REST Principles

The REST architectural style is intended to promote software longevity and independent evolution. RESTful APIs need to adhere to the constraints defined by Roy Fielding in his "Architectural Styles and the Design of Network-based Software Architectures" dissertation. 

REST is constraints-driven rather than requirements-driven. When designing RESTful services the business domain should be mapped to architecture domain to achieve all the benefits. These constraints address the issues of network reliability, latency, bandwidth, security, network topology, administration, transport cost and heterogeneous network that are considerations in the development of distributed systems.

The following summarizes the REST constraints, for complete details refer to Fielding's dissertation.

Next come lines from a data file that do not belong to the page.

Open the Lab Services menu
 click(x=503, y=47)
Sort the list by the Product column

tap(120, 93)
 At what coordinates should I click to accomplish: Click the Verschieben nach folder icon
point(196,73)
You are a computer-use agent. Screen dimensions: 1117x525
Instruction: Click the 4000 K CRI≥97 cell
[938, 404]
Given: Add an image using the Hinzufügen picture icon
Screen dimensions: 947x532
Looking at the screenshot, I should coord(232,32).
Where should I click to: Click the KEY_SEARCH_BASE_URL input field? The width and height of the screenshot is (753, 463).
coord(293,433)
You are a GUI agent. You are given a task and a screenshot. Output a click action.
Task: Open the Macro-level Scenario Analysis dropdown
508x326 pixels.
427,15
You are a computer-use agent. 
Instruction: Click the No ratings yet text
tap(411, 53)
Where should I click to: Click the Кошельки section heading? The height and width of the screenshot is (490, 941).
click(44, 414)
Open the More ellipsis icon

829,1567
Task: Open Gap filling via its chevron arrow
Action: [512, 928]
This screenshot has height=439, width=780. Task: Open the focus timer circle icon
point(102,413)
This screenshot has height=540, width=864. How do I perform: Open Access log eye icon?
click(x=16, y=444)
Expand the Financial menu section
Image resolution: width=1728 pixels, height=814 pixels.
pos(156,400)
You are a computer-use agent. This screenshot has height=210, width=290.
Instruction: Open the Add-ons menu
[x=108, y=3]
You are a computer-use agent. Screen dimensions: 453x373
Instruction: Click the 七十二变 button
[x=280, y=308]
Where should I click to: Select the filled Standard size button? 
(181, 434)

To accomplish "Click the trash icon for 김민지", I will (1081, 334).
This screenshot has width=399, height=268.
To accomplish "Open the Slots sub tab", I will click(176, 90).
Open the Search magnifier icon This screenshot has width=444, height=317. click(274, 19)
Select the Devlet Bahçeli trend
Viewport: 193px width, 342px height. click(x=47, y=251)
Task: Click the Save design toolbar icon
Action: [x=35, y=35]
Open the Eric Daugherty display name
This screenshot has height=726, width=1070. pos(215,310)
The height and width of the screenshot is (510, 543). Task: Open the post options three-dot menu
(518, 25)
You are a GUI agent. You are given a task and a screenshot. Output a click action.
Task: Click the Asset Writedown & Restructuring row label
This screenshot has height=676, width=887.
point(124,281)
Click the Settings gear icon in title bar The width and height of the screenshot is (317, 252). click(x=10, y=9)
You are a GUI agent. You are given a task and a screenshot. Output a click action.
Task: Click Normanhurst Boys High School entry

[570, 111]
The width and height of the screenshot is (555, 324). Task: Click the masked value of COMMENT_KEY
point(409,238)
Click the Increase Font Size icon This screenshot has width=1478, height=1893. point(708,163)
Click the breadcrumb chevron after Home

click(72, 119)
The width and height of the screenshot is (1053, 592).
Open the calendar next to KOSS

  1. Client-Server: Separation of concerns is the principle behind the client-server constraints as it allows the components to evolve independently, thus supporting the Internet-scale requirement.
  2. Stateless: Communication must be stateless in nature, such that each request from client to server must contain all of the information necessary to understand the request, and cannot take advantage of any stored context on the server. This constraint induces the properties of visibility, reliability, and scalability.
  3. Cache: Cache constraints have the potential to partially or completely eliminate some interactions, improving efficiency, scalability, and user-perceived performance by reducing the average latency of a series of interactions. 
  4. Layered System: The Layered system style allows an architecture to be composed of hierarchical layers by constraining component behavior such that each component cannot "see" beyond the immediate layer with which they are interacting. By restricting knowledge of the system to a single layer, the overall system complexity is reduced/bounded and promotes substrate independence. This has the benefit of scalability of the system and different layers can be managed independently that further contributes to scalability.
  5. Code on Demand (optional): REST allows client functionality to be extended by downloading and executing code in the form of applets or scripts. This simplifies clients by reducing the number of features required to be pre-implemented. Allowing features to be downloaded after deployment improves system extensibility. However, it also reduces visibility, and thus is only an optional constraint within REST.
  6. Uniform Interface: The central feature that distinguishes the REST architectural style from other network-based styles is its emphasis on a uniform interface between components. By applying the software engineering principle of generality to the component interface, the overall system architecture is simplified and the visibility of interactions is improved. Implementations are decoupled from the services they provide, which encourages independent evolvability. The trade-off, though, is that a uniform interface degrades efficiency, since information is transferred in a standardized form rather than one which is specific to an application's needs. Uniform interface is defined by four constraints:
    1. Identification of resources: The key abstraction of information in REST is a resource. Any information that can be named can be a resource: a document or image, a temporal service (e.g. "today's weather in Los Angeles"), a collection of other resources, a non-virtual object (e.g. a person). REST uses resource identifier to identify a particular resource and in Web architecture URI is used as the resource identifier.
    2. Manipulation of resources through representations: REST components perform actions on a resource by using a representation to capture the current or intended state of that resource and transferring that representation between components. A representation is a sequence of bytes, plus representation metadata to describe those bytes. Some examples of representation are HTML, XML, JSON etc. In Web architecture, REST uses HTTP methods to perform operations on resources.
    3. Self-descriptive messages: Messages between the components includes enough information on how to process the message. Message includes representation (HTML, JSON, etc), representation metadata (media-type, last-modified date, etc), resource metadata (source link, alternates, etc) and control data (if-modified-since, cache-control, etc)
    4. Hypermedia as the engine of application state: REST clients interacts with resources entirely through hypermedia provided dynamically by resources. The client needs no prior knowledge about how to interact with any particular resource beyond a generic understanding of hypermedia. Uniform interface constrain has the benefit of visibility enabling support of multiple platforms and systems can evolve independent of each other without affecting stability

REST Architectural Properties

Below are some of the key properties of RESTful architecture

  1. Heterogeneity: REST constraints enable ability of an application or a system to interoperate with other application/system/services regardless of the language or platform
  2. Scalability: REST constraints reduces the complexity between the components of a system. This enables an application to more efficiently manage requests and allowing it to scale horizontally.
  3. Evolvability: The reduced complexity and dependency of system on one another allows for systems to evolve independent of one another.
  4. Visibility: With uniform interface REST services are visible to clients, monitoring applications and gateways and being stateless there are no dependencies that consumers have to plan for
  5. Reliability: Reliability can be planned for both on the client and service side. Both client and service can recover from failures by developing strategies that account for failure.
  6. Efficiency: The constraint of cache allows for component such as proxy servers and cache to be included in the architecture allowing for better management of compute resources, bandwidth and load on the server.
  7. Performance: The constraints of stateless eliminates the need for managing shared state on the server resulting in better utilization of available server resources and increased response time from the service.
  8. Manageability: Constraint of client-server results in separation of concern resulting in managing evolution independently. The nature of interactions between components is predictable and consistent allowing for better integration of management tools.